* WHAT YOU WILL DO: Set down the records that follow exactly and completely.

* MATERIAL SHOWN:
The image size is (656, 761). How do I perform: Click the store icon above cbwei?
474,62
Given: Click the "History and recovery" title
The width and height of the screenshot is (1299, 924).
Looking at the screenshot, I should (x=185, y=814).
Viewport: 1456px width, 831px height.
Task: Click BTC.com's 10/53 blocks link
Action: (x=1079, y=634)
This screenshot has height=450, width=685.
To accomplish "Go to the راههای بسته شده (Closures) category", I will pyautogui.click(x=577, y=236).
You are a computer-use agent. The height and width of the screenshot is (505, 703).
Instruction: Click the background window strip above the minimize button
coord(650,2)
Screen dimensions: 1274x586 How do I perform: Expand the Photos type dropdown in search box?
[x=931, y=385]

* OUTPUT FOR THIS TASK:
The image size is (656, 761). How do I perform: Click the store icon above cbwei?
474,62
Given: Click the "History and recovery" title
The width and height of the screenshot is (1299, 924).
Looking at the screenshot, I should (x=185, y=814).
Viewport: 1456px width, 831px height.
Task: Click BTC.com's 10/53 blocks link
Action: (x=1079, y=634)
This screenshot has height=450, width=685.
To accomplish "Go to the راههای بسته شده (Closures) category", I will pyautogui.click(x=577, y=236).
You are a computer-use agent. The height and width of the screenshot is (505, 703).
Instruction: Click the background window strip above the minimize button
coord(650,2)
Screen dimensions: 1274x586 How do I perform: Expand the Photos type dropdown in search box?
[x=931, y=385]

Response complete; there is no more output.